Jurisdiction: Single Commissioner
Member/Magistrate name: Commissioner P E Scott
Delivery Date: 13 Dec 2002
Result:
Citation: 2002 WAIRC 07217
WAIG Reference: 83 WAIG 146
100214644
WESTERN AUSTRALIAN INDUSTRIAL RELATIONS COMMISSION
PARTIES CIVIL SERVICE ASSOCIATION OF WESTERN AUSTRALIA INCORPORATED
APPLICANT
-V-
DIRECTOR GENERAL, DEPARTMENT OF FAMILY AND CHILDREN'S SERVICES
RESPONDENT
CORAM COMMISSIONER P E SCOTT
PUBLIC SERVICE ARBITRATOR
DATE MONDAY, 16 DECEMBER 2002
FILE NO P 41 OF 2001
CITATION NO. 2002 WAIRC 07217
_______________________________________________________________________________
Result Application dismissed
Representation
APPLICANT MS M IN DE BRAEKT
RESPONDENT MR D MATTHEWS (OF COUNSEL)
_______________________________________________________________________________
Reasons for Decision
1 This is an application to the Public Service Arbitrator (“the Arbitrator”) for an order that the respondent cease a disciplinary process against Mr H in respect of minor breaches of discipline by Mr H during the course of a work-related trip to Broome in 2000.
2 It is relevant to note that the respondent has already completed a disciplinary process relating to allegations of serious or major breaches of discipline against Mr H said to have occurred on the same trip to Broome, and the respondent imposed a penalty.
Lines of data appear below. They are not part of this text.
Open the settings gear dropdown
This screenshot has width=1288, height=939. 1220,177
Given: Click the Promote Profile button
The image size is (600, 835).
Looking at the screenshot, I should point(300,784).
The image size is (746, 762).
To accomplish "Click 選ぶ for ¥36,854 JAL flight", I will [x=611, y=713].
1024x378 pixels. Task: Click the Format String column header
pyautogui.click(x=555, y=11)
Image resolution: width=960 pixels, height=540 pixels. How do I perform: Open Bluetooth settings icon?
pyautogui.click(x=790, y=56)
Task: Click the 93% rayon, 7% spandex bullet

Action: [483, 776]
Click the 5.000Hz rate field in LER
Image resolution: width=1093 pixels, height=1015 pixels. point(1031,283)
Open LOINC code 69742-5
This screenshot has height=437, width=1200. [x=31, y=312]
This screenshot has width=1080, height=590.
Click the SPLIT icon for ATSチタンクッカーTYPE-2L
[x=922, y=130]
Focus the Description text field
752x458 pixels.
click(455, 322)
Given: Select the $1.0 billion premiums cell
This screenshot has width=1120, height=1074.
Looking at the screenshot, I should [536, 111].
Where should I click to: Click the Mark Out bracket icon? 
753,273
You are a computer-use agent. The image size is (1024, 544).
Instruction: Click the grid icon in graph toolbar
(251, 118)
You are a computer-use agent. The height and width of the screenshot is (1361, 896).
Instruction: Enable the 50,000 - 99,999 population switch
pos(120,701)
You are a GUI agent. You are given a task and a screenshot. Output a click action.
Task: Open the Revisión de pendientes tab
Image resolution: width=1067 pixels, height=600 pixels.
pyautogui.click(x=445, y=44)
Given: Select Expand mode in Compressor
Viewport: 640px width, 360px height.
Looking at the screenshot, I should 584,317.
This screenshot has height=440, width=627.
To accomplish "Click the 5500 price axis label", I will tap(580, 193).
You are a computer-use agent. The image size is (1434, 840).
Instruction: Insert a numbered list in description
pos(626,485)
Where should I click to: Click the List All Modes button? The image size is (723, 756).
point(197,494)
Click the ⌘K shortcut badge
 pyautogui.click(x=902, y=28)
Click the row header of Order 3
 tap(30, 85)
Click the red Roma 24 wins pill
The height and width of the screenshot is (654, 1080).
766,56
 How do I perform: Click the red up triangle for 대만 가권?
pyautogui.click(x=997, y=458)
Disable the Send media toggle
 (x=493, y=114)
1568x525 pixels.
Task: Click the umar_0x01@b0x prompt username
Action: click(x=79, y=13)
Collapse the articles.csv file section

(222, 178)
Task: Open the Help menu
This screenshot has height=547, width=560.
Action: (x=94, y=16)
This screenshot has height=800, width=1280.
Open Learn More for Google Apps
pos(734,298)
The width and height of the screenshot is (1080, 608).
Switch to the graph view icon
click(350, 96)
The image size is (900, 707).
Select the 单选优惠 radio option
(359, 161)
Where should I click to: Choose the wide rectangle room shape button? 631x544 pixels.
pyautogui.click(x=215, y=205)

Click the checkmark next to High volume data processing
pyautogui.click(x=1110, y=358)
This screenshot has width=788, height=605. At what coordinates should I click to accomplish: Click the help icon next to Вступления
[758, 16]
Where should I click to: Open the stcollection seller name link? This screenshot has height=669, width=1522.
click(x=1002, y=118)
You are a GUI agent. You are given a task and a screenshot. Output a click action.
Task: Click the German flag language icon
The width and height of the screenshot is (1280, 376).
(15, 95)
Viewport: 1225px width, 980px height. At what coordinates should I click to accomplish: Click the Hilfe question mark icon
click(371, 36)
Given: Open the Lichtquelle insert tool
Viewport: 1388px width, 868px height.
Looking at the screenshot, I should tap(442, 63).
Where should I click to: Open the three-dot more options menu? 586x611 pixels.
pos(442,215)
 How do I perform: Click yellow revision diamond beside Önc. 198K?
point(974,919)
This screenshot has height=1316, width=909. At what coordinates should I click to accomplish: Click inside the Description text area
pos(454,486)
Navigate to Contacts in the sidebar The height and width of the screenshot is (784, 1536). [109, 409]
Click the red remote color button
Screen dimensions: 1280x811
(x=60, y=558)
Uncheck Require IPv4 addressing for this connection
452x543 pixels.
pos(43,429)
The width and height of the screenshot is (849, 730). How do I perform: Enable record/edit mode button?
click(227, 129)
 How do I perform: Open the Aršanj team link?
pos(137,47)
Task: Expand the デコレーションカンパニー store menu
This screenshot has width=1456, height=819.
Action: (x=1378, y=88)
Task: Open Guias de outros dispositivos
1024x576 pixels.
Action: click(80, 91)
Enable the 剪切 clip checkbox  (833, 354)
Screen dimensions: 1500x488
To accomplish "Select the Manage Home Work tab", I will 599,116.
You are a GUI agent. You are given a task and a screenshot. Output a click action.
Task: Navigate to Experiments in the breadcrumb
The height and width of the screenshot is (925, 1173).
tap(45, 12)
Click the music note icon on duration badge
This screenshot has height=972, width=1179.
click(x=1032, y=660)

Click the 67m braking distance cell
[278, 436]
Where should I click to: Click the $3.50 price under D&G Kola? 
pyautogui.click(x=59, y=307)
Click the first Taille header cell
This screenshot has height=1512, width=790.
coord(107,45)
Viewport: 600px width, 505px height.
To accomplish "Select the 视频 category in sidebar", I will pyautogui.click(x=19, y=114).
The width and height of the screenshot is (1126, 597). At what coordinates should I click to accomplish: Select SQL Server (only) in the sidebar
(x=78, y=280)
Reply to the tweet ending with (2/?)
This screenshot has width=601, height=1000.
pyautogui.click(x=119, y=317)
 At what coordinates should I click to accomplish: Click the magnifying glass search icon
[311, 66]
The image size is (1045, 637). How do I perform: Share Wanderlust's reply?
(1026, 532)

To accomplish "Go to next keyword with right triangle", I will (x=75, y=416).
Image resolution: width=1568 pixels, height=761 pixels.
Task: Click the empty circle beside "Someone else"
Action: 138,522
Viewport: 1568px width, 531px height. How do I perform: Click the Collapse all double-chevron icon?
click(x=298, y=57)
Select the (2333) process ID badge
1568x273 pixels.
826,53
That completed process was the subject of an appeal to the Public Service Appeal Board (“the Board”), PSAB 4 of 2001. The disciplinary process relating to the minor breaches now before the Arbitrator was conducted in tandem with the disciplinary process relating to the serious or major breaches, the subject of the appeal to the Board. The Arbitrator convened to hear the parties on this matter immediately following the hearing by the Board, and the parties adopted much of the evidence and submissions which had been put to the Board so far as they are relevant to the matter before the Arbitrator. The Reasons for Decision of the Board in PSAB 4 of 2001 issued on 13 December 2002 largely set out the circumstances of the trip to Broome and the history of the disciplinary process.
3 The reason that these matters are before the Arbitrator rather than the Board is that in respect of the minor breaches of discipline, the respondent has not completed the disciplinary process, in that the respondent has found that Mr H had committed minor breaches of discipline and has put to Mr H a proposed penalty of a reprimand. In accordance with the procedures set out in the Public Sector Management Act 1994, by letter dated 9 October 2001, Mr H was invited to respond to that proposed penalty by 16 October 2001. On the basis of an error in that letter, where it referred to serious breaches of discipline as opposed to minor breaches of discipline, the respondent wrote to Ms in de Braekt on behalf of the applicant on 17 October 2001 indicating that error and on that basis, providing a further seven days in which Mr H was to provide a written response, that is until 24 October 2001. The application to the Arbitrator was filed on 24 October 2001, seeking, in effect, that the respondent be prevented from continuing with the disciplinary process and bringing it to an end on the basis of what were said to be significant procedural flaws including that Mr H had been denied natural justice, and that he had not committed breaches in circumstances which related to his employment entitling the respondent to undertake any disciplinary enquiries.
4 The Reasons for Decision of the Board set out concerns as to the terms of the Notice of Application to the Board. I repeat those concerns as they arise in respect of the schedule to the Notice of Application to the Arbitrator, which sets out some 49 purported Grounds, 57 purported Particulars and 8 Orders sought.
5 The circumstances under which the minor breaches of discipline are alleged to have occurred relate to the trip to Broome undertaken by Mr H and Ms G in November 2000.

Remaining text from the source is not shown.